Uniforms, including the German and Confederate States of America military dress of those periods, would also be banned, as well as the hoods and robes of the Ku Klux Klan.
The preamble to Bill C-313 states that Parliament recognizes the importance of preventing all forms of hatred or violence against any group that is distinguished by colour, race, religion, national or ethnic origin, age, sex, sexual orientation, gender identity or expression, or mental or physical disability.
Although Julian tabled his bill on June 17, it’s been in the works for months and has included consultation with anti-hate groups, lawyers and “legislation drafters” in the House of Commons.
Julian firmly believes there needs to be stronger rules governing the use of symbols of violence and hate.
“In Germany, Nazi symbols are only used in terms of public education. There are exceptions when it comes to public education about the appalling brutality of the Nazi regime. That’s where, in places like Auschwitz and other places in Europe, people can be educated to the incredible brutality,” he said. “I find our schools are doing a good job in educating the kids about what it represents.
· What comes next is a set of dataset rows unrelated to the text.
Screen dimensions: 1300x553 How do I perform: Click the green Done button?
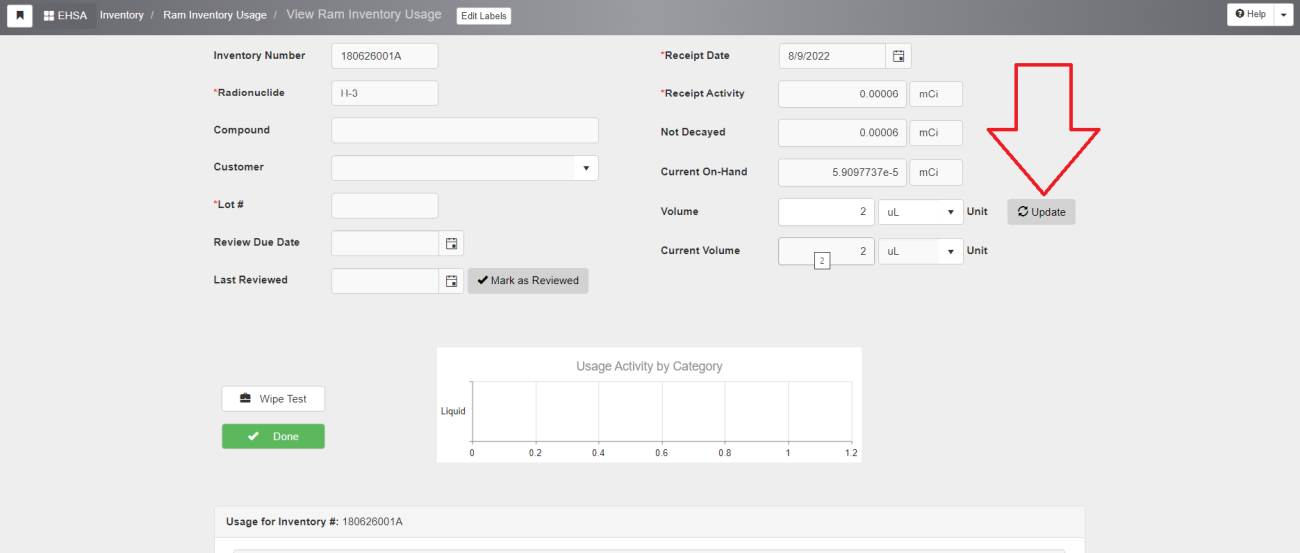point(273,437)
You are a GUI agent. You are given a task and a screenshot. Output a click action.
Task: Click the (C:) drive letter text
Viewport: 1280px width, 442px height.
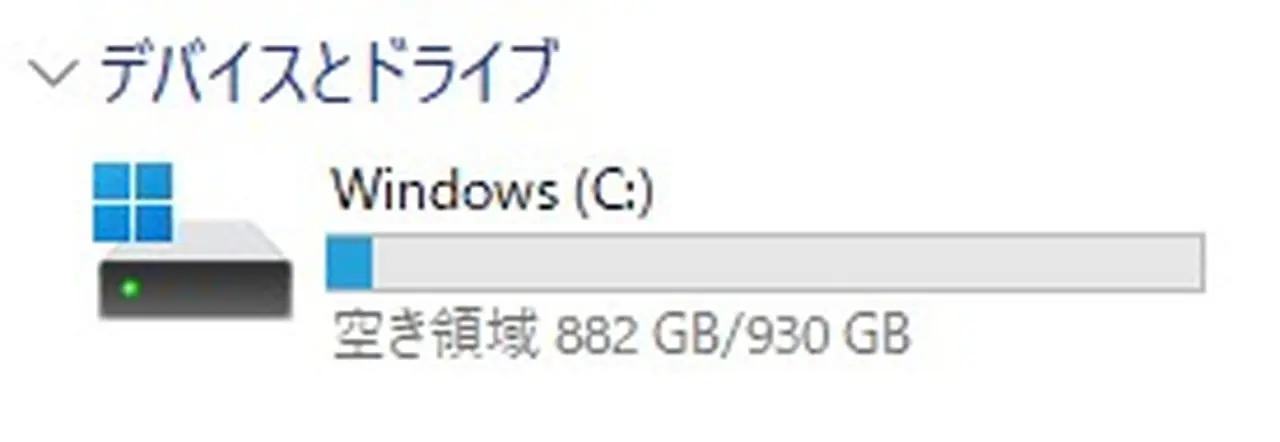[x=613, y=192]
I think the vast majority of people in our community want to see something like that governed, so the only usage really is public education so that people can understand how horrific this brutal, brutal philosophy and regime was.”
Julian said he has visited businesses that have sold items containing Nazi symbols.
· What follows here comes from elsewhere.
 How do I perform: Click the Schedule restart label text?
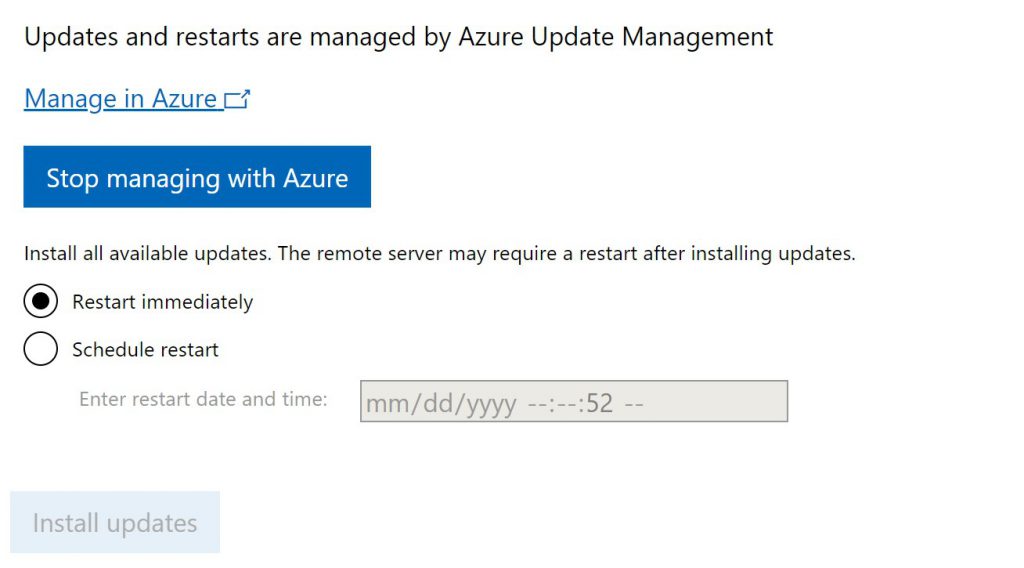pyautogui.click(x=145, y=350)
“I have always felt that it was absolutely inappropriate,” he said. “I have two members in my family that are in the cenotaph in New Westminster outside of the city hall. I know a whole generation made enormous sacrifices to fight back against Nazism and everything it represents. As a country, we have to push back against that.”
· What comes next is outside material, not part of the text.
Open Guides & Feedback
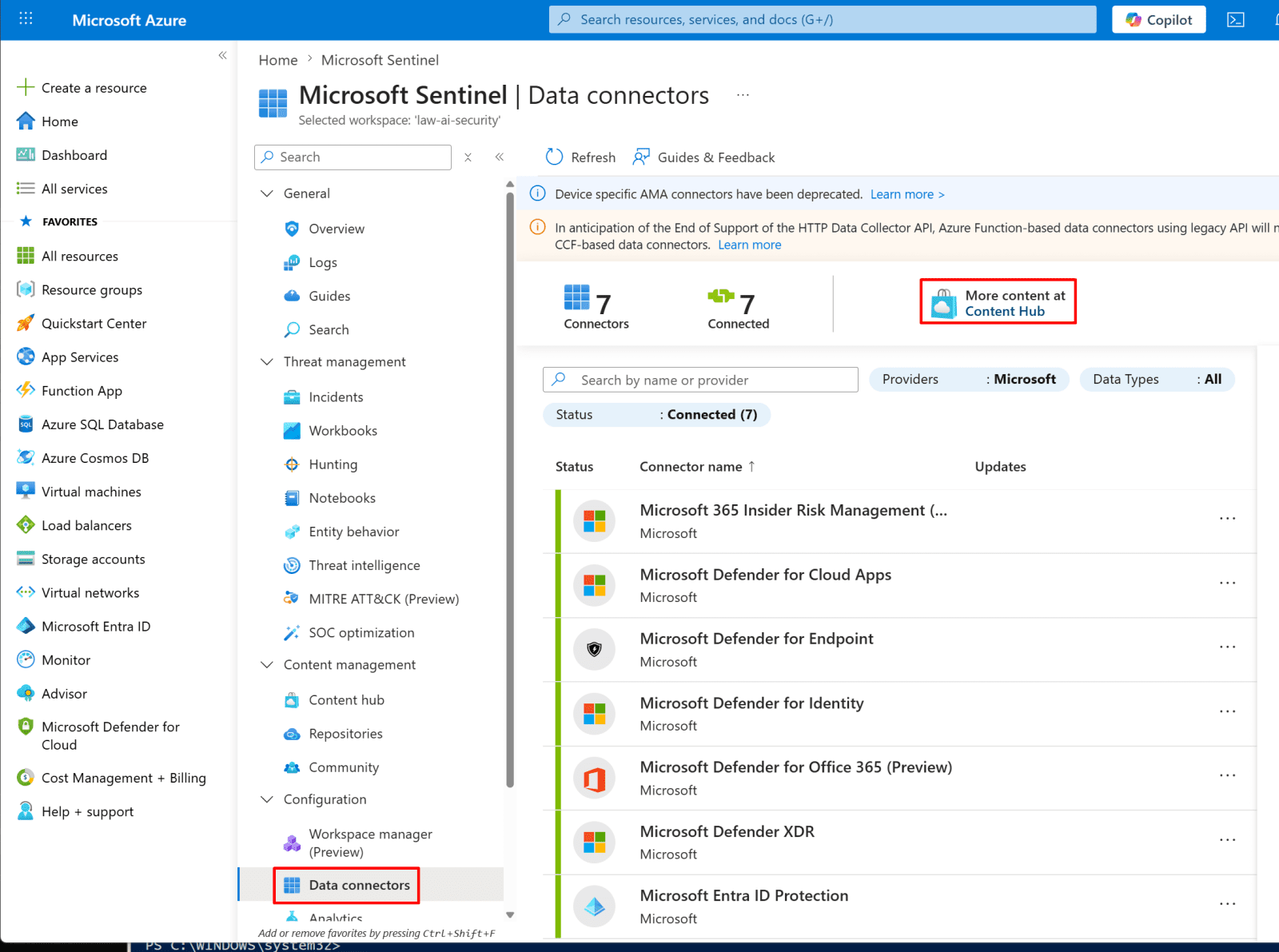click(703, 157)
Julian said he’s heard from local residents who are concerned items with hate symbols are being sold in New Westminster.
“A number of people in New Westminster have expressed real horror of these kinds of symbols being available anywhere in the country and in our community,” he said.
Bill C-313 would amend the Criminal Code by adding a section related to the “promotion of hatred or violence — visual representations.”
It proposes that everyone who, willfully or recklessly, promotes or incites hatred or violence against any identifiable group by publicly displaying, selling or offering for sale a symbol, emblem, flag or uniform that identifies, or is associated with, a person or organization that promotes or incites, or has promoted or incited, hatred or violence against an identifiable group, is guilty of an indictable offence and is liable to imprisonment for a term not exceeding two years or an offence punishable on summary conviction. Some exemptions would apply, which the Record is seeking to clarify.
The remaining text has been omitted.